En Côte d’Ivoire, le secteur des agences de voyage compte aujourd’hui environ 1 500 acteurs formalisés, selon les données fournies lors de la deuxième session du Conseil National du Tourisme (CNT). Parmi eux, 600 à 700 agences sont réellement opérationnelles sur le terrain, avec environ 400 à 500 établissements contribuant significativement au produit intérieur brut (PIB) du pays.
La formalisation juridique et l’agrément technique délivrés par le ministère du Tourisme (MinTour) et HIATA (association internationale des compagnies aériennes) constituent deux piliers essentiels de la régulation du secteur. Devant la presse, le ministre du Tourisme, Siandou Fofana n’a pas fait de soliloque quant à la nécessité de relever les défis liés à la digitalisation et à la dématérialisation des agences. Il veut adapter le secteur face à la concurrence internationale portée par de grandes plateformes de réservation en ligne, telles que Booking.com, qui dominent une part importante du marché mondial.
Les nouveaux jalons du secteur touristiques
Pour Abidjan, la transformation numérique apparaît comme un impératif pour les agences ivoiriennes, afin d’améliorer leur compétitivité, simplifier les opérations et offrir des services en phase avec les attentes des clients, désormais habitués à effectuer des recherches et réservations en ligne. Le MinTour appelle également à la création d’une synergie entre les agences via une plateforme unique, qui centraliserait leurs offres et faciliterait leur visibilité.
L’écosystème des agents de voyage en Côte d’Ivoire est dynamique et joue un rôle central dans le développement touristique national. Ces agents sont des partenaires clés des compagnies aériennes, hôtels, loueurs de voitures et autres acteurs du secteur, et contribuent à l’attractivité du pays en amenant des visiteurs tout en facilitant les départs des résidents.
La plupart des agences doivent composer avec des contraintes financières liées aux agréments HIATA, qui exigent une caution pouvant aller jusqu’à 65 millions de francs CFA pour les plus importantes. Cela limite considérablement le nombre d’agences pouvant accéder à certaines fonctionnalités de vente.

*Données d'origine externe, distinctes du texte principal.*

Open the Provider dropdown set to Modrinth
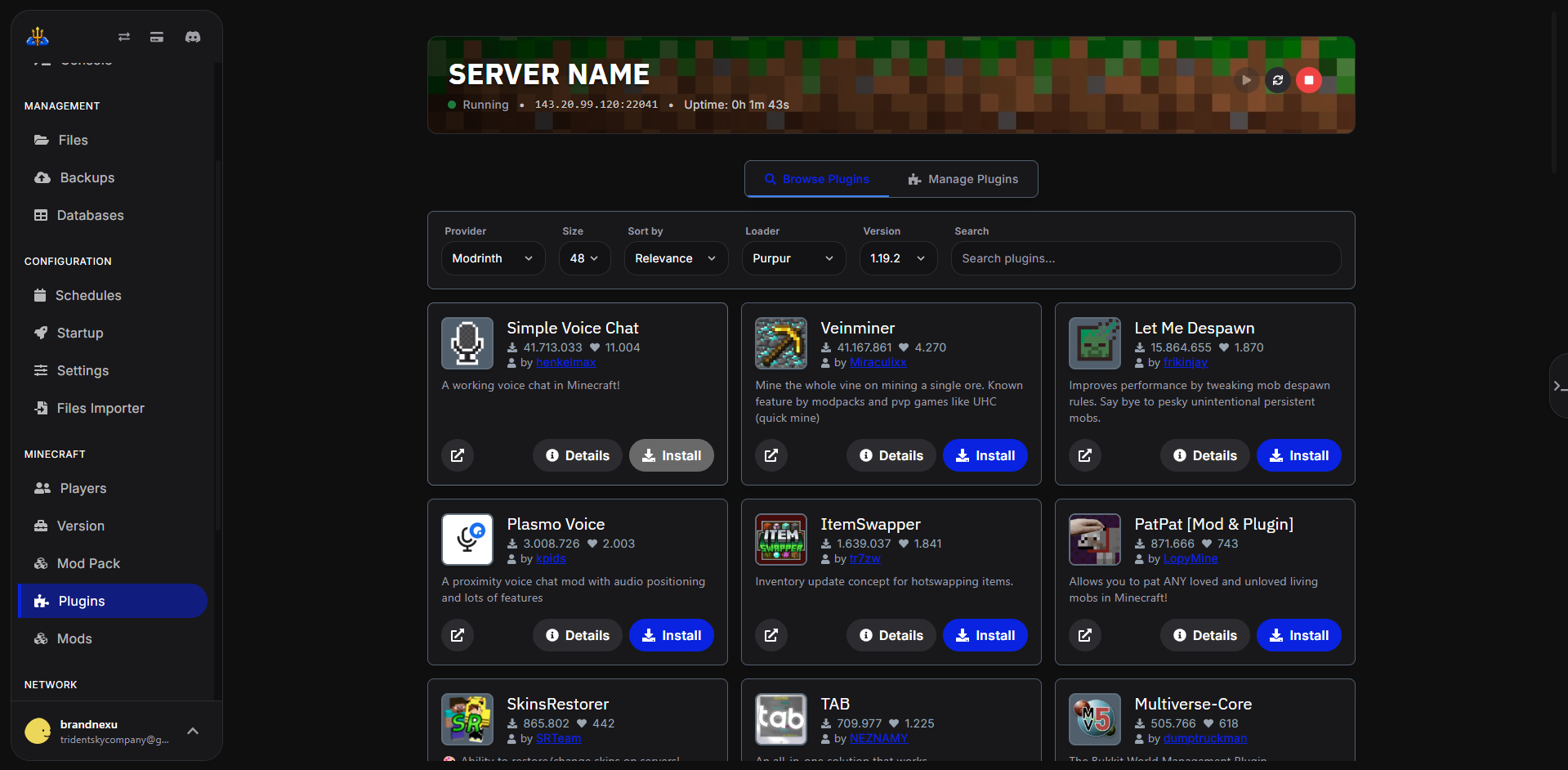click(493, 258)
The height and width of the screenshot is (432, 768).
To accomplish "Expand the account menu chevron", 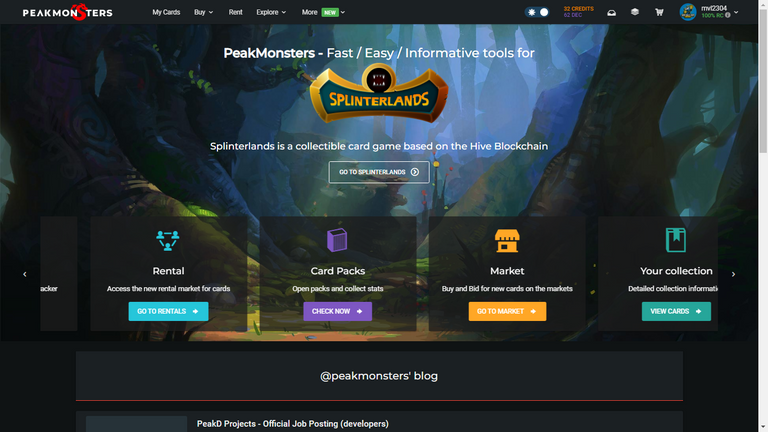I will [736, 12].
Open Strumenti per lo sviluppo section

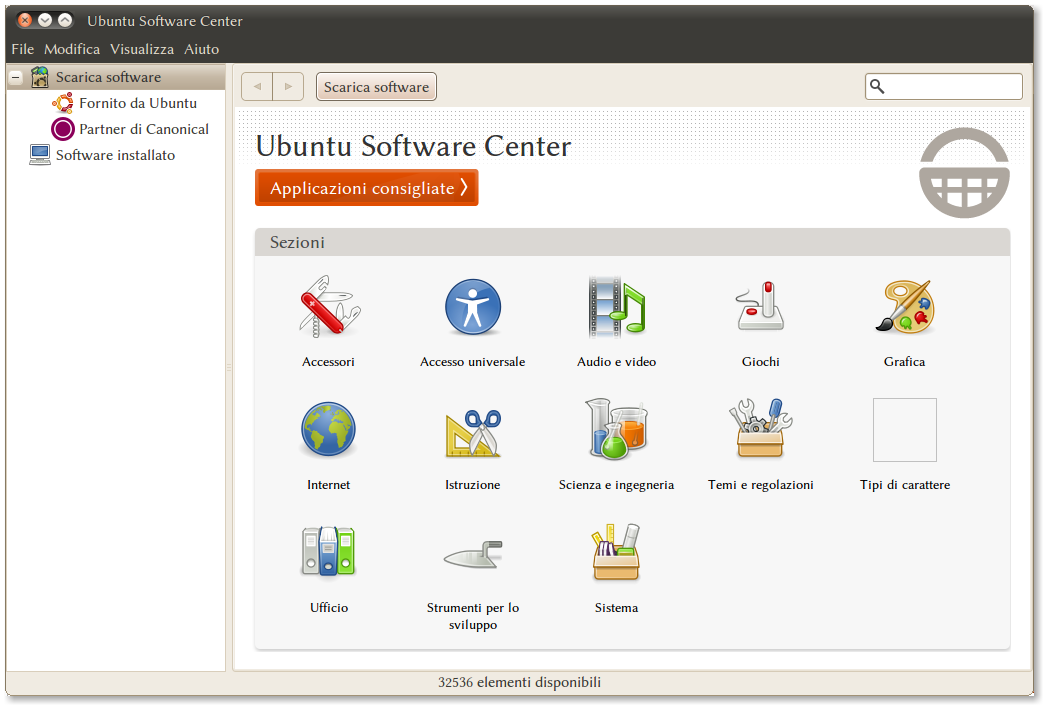coord(472,552)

Le secteur doit également s’adapter à l’évolution des comportements des consommateurs, qui disposent d’un accès facile à l’information et à la comparaison des offres sur les plateformes numériques. Cette montée en autonomie des clients engendre une concurrence plus forte et exige des agences qu’elles innovent en matière de services et de personnalisation. D’autres menaces externes pèsent sur le secteur, telles que l’instabilité régionale, la fluctuation des devises qui affecte les coûts des billets d’avion proposés, ou encore la résurgence de crises sanitaires comme la pandémie de Covid-19, qui a fortement impacté le tourisme international.
De nouveaux piliers à mettre en marche
Face à ces enjeux, plusieurs pistes d’action ont été évoquées lors du Conseil National du Tourisme. L’une des priorités est la formation des agents de voyage à la digitalisation. Une adaptation des compétences est indispensable afin de maîtriser les outils numériques et concevoir des plateformes de réservation performantes, capables de rivaliser avec les géants internationaux. Par ailleurs, une diversification des offres est recommandée. Le tourisme interne, la mise en valeur des parcs nationaux, le développement des circuits touristiques et l’émergence de nouveaux segments comme le tourisme médical offrent des opportunités à saisir.

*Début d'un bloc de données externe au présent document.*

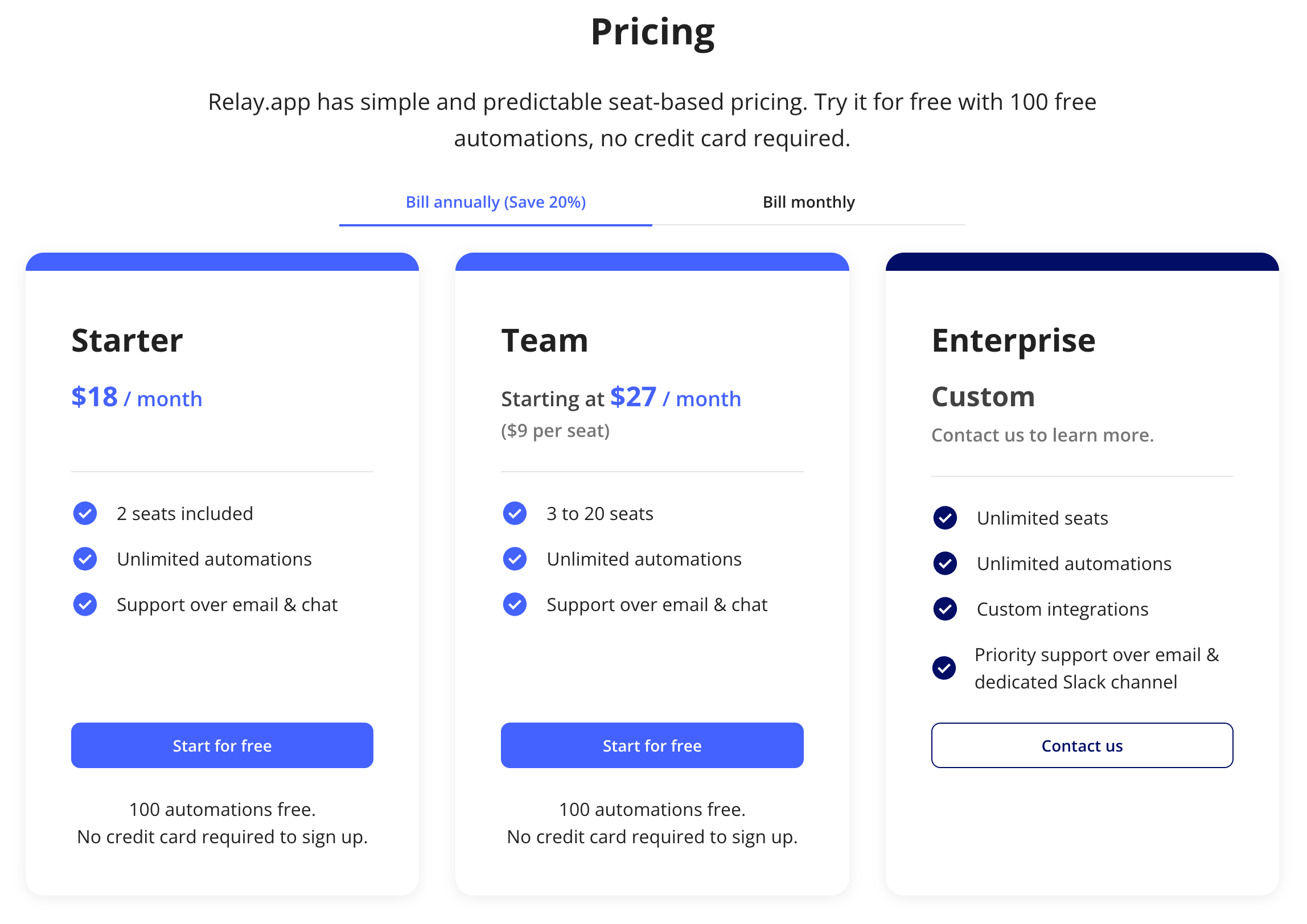
Task: Click Team plan Support over email checkmark
Action: click(515, 605)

Le soutien institutionnel par le ministère du Tourisme et Côte d’Ivoire Tourisme est essentiel pour accompagner ces évolutions. La collaboration étroite entre le secteur public et privé doit aussi se renforcer, notamment à travers des actions concertées pour améliorer la visibilité de la destination à l’international. L’exemple du partenariat avec l’équipe de football de Marseille illustre cette volonté d’ouverture vers de nouveaux marchés.
Enfin, la question de la compétitivité tarifaire sur le transport intérieur a été soulevée. Il est jugé stratégique d’ouvrir davantage le ciel ivoirien aux compagnies low-cost afin de réduire les coûts des billets d’avion domestiques qui restent encore élevés, ce qui freine la mobilité et le développement du tourisme interne. Le secteur des agents de voyage en Côte d’Ivoire est à un carrefour important. Sa formalisation est avancée, mais il doit évoluer rapidement pour intégrer la digitalisation et s’adapter à un environnement mondialisé et concurrentiel. La réussite de ces mutations passera par un travail commun du gouvernement, des professionnels et des partenaires techniques afin d’assurer une croissance durable et inclusive du tourisme dans le pays.